Start of MATERIALS PROVIDED

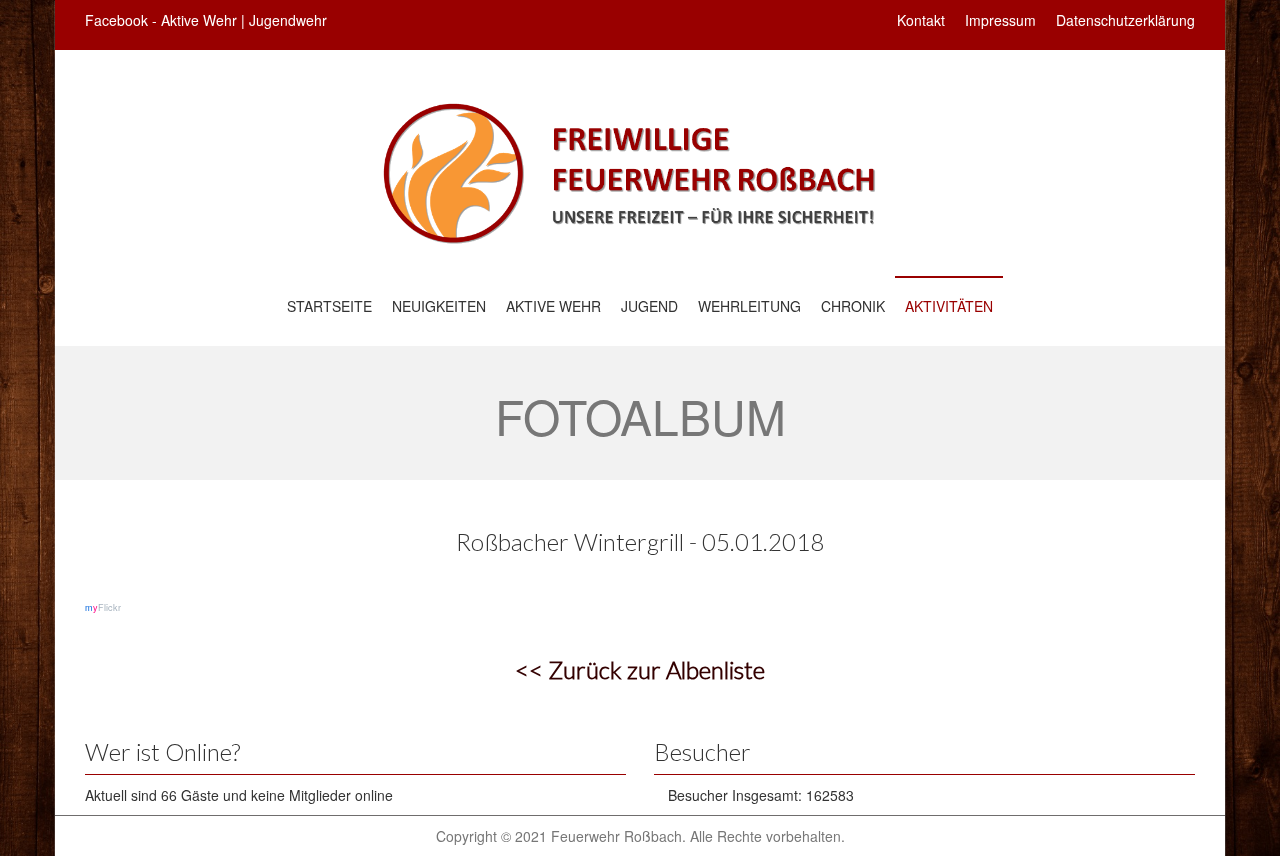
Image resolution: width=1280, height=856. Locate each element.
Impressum (1000, 20)
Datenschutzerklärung (1125, 20)
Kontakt (921, 20)
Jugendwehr (288, 20)
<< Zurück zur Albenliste (640, 669)
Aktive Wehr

End of MATERIALS PROVIDED

## TRY IT
Without the pictures, give back the entries exactly.

## FINISHED TASK
Image resolution: width=1280, height=856. Locate each element.
Impressum (1000, 20)
Datenschutzerklärung (1125, 20)
Kontakt (921, 20)
Jugendwehr (288, 20)
<< Zurück zur Albenliste (640, 669)
Aktive Wehr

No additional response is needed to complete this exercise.